Activity: Go to the line with "Task: Click the step 9 Reconfiguration circle" in the records below, then output it and each following line exactly, up to and including the line with "Click Aggiungi alla lista dei desideri text". Skip pictures and add nothing.

(Saved data entries)
Segment Open

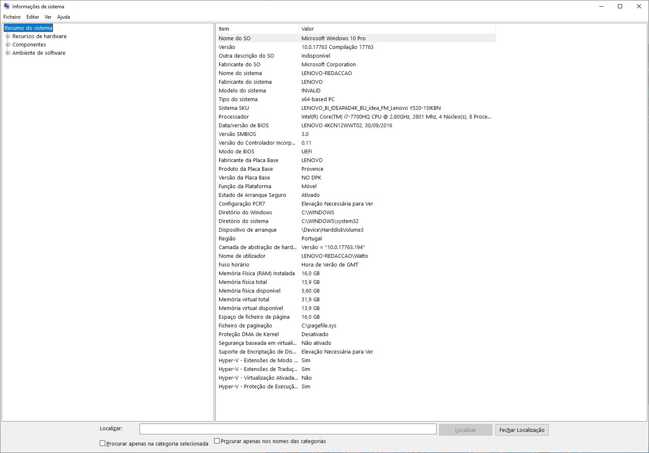Maximize the System Information window
Viewport: 649px width, 453px height.
point(620,6)
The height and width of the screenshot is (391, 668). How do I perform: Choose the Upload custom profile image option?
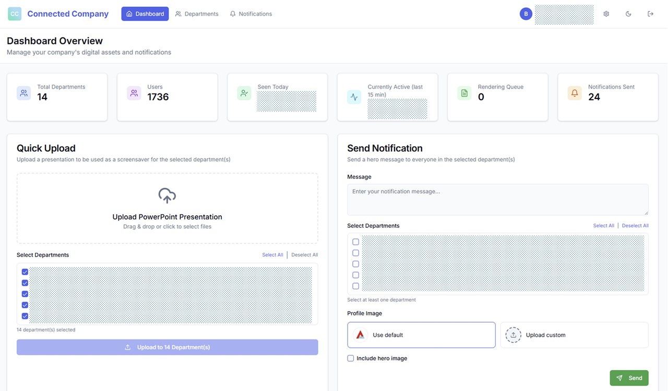click(x=574, y=335)
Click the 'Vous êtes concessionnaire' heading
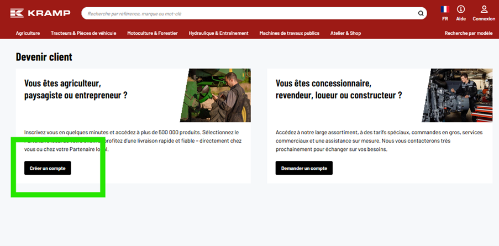The width and height of the screenshot is (499, 246). click(338, 89)
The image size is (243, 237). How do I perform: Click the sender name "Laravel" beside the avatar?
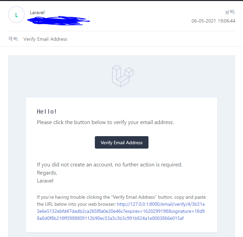tap(37, 12)
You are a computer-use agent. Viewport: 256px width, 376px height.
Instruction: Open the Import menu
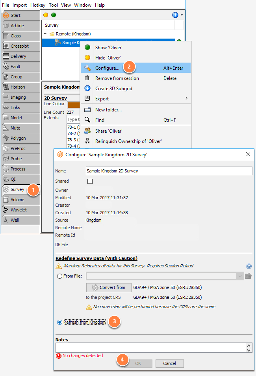[x=20, y=5]
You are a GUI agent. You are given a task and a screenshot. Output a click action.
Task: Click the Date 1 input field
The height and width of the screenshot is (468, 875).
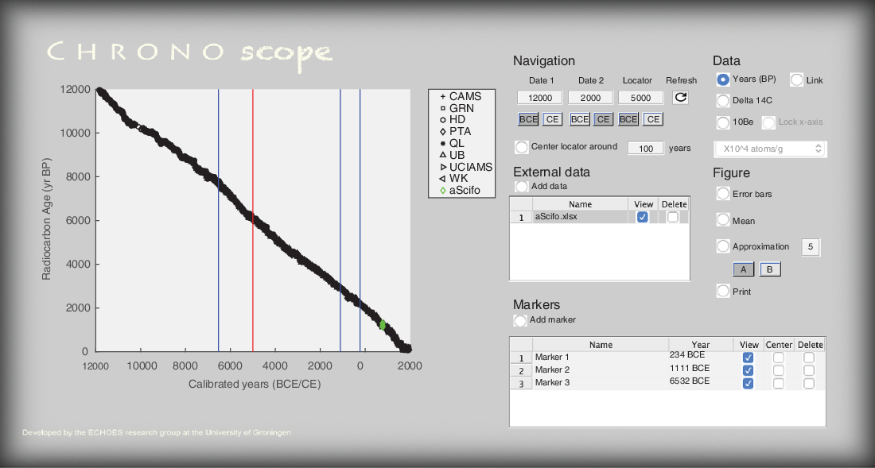[540, 98]
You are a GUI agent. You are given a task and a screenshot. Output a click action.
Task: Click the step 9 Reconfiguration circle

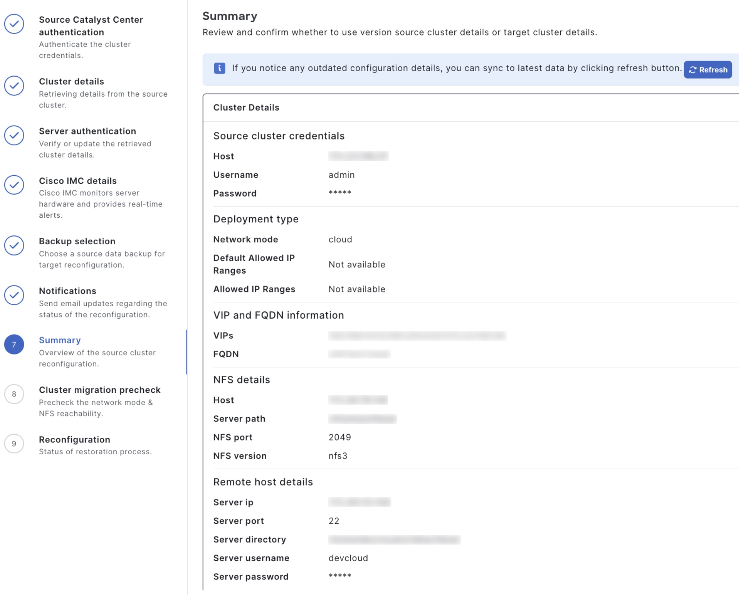point(14,444)
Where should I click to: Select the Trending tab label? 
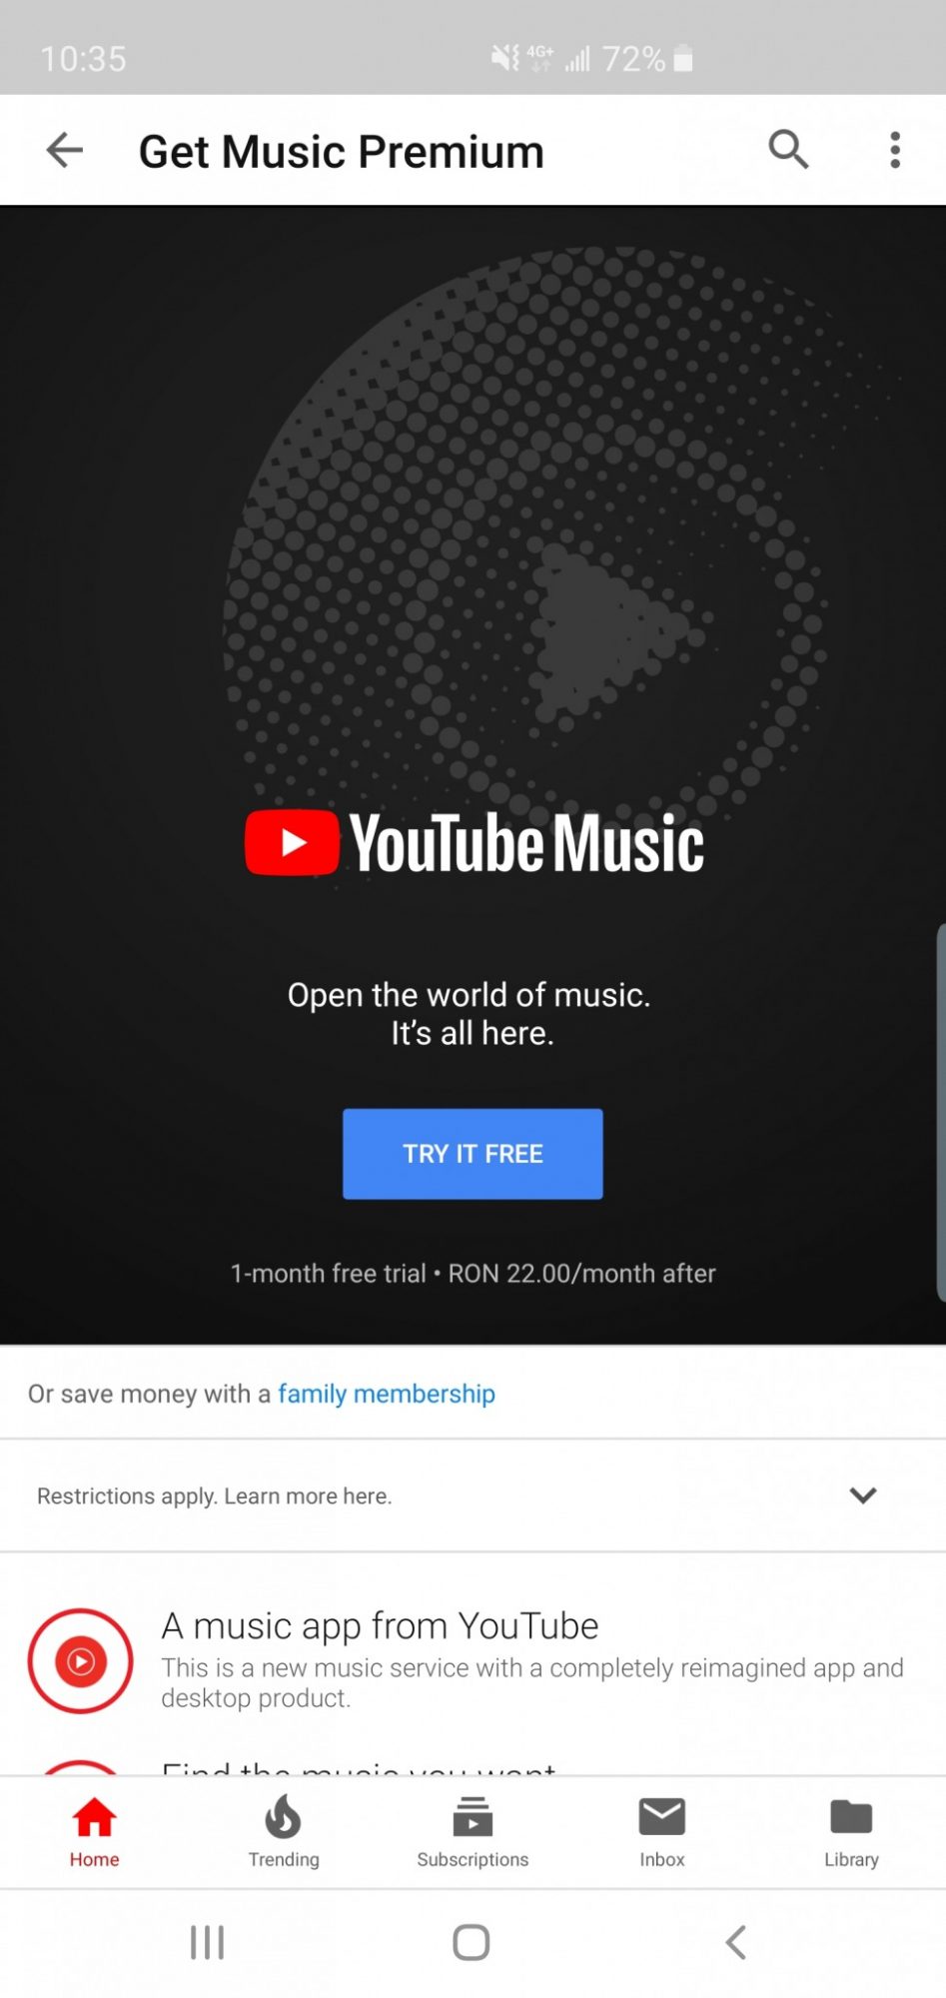pos(284,1859)
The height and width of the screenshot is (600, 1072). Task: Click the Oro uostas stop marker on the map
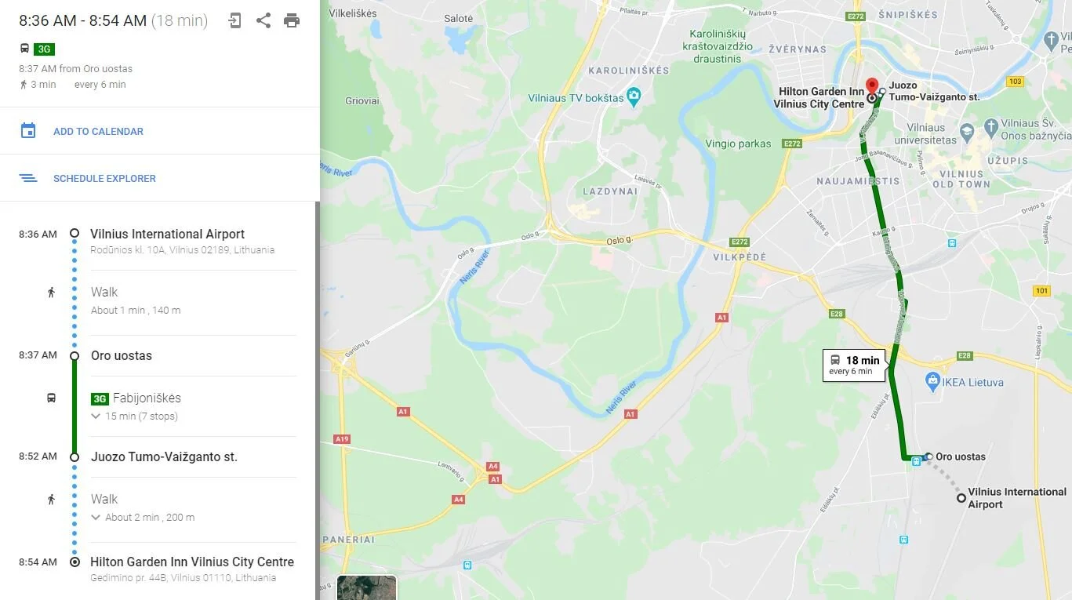928,456
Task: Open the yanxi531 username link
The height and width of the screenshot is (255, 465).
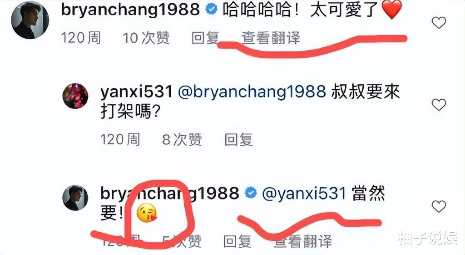Action: 136,92
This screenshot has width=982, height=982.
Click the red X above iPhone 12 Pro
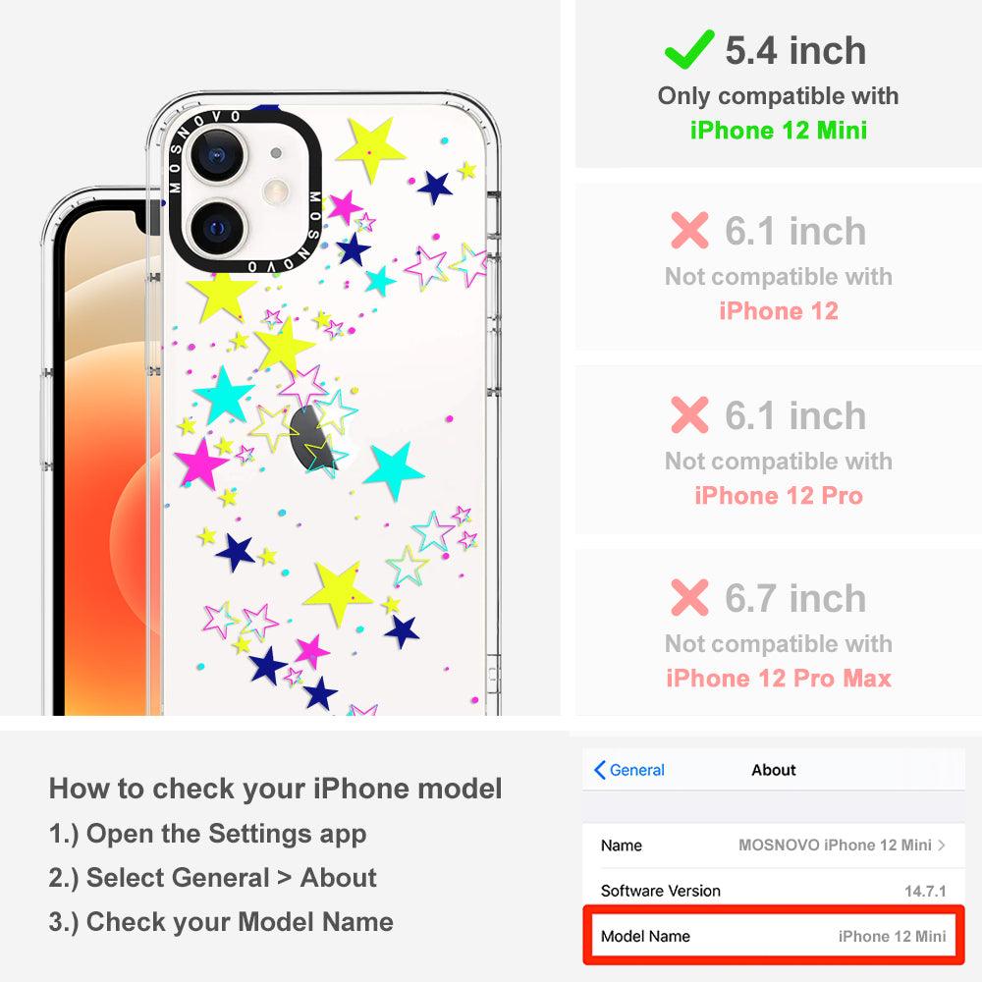pyautogui.click(x=689, y=414)
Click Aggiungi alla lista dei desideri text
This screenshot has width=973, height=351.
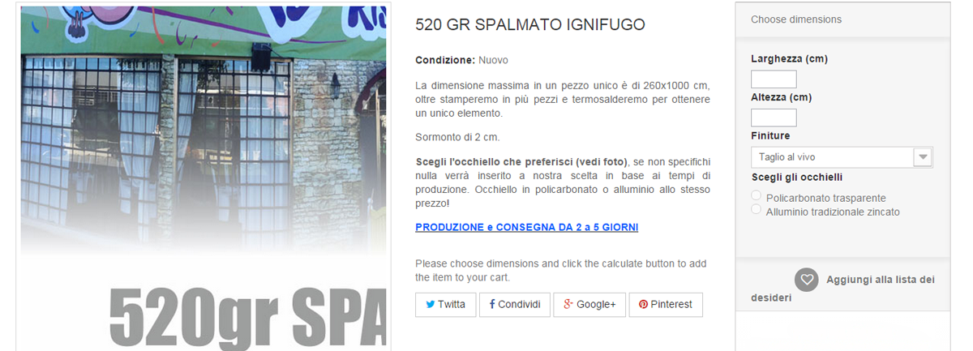click(x=842, y=288)
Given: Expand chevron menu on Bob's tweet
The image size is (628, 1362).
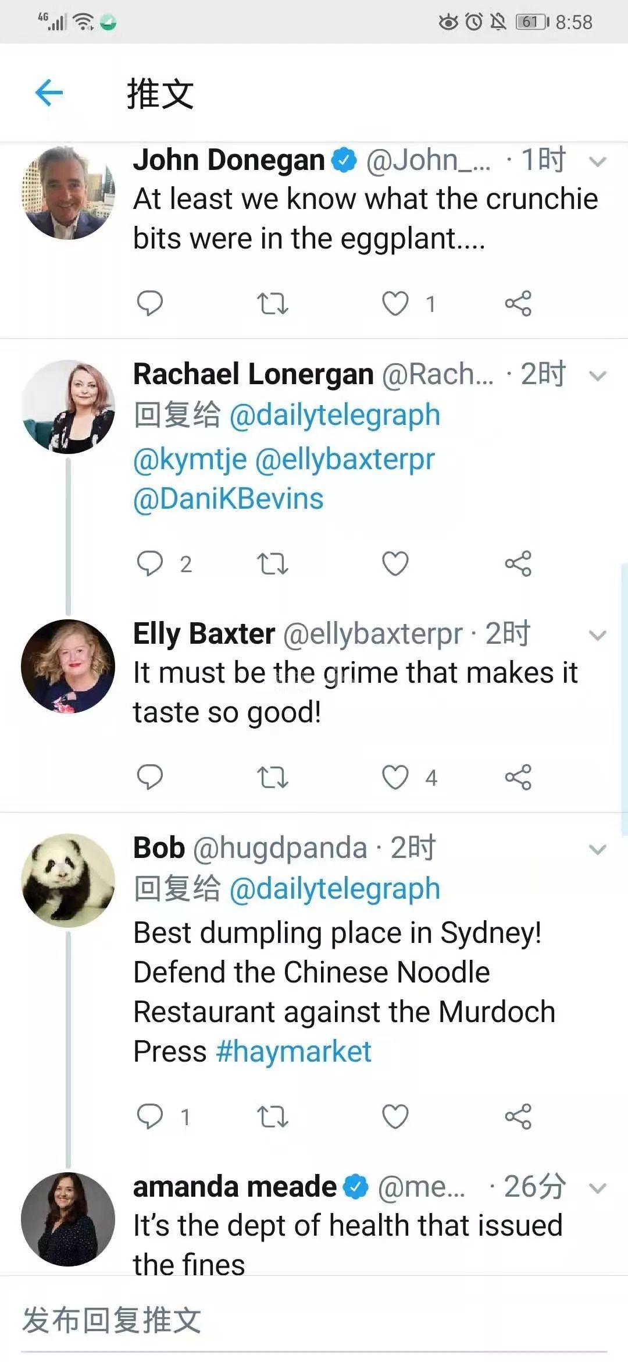Looking at the screenshot, I should (598, 849).
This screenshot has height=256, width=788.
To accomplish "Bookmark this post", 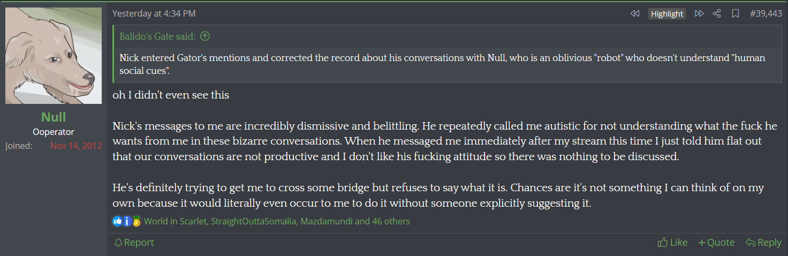I will 736,13.
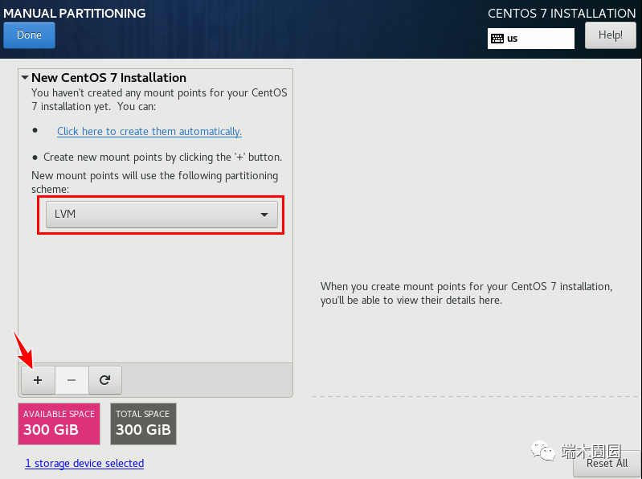This screenshot has height=479, width=642.
Task: Click the dropdown arrow beside LVM
Action: click(x=264, y=215)
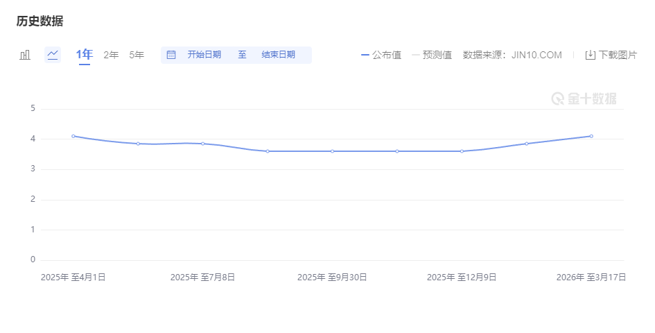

Segment Closed

Answer section:
Task: Click the step 9 Reconfiguration circle

point(14,444)
Where should I click to: Select the Trending tab label? 
pos(284,1859)
The height and width of the screenshot is (600, 1072). Task: Click the Oro uostas stop marker on the map
928,456
Task: Open the yanxi531 username link
The height and width of the screenshot is (255, 465).
Action: 136,92
This screenshot has width=982, height=982.
Click the red X above iPhone 12 Pro
pyautogui.click(x=689, y=414)
Click Aggiungi alla lista dei desideri text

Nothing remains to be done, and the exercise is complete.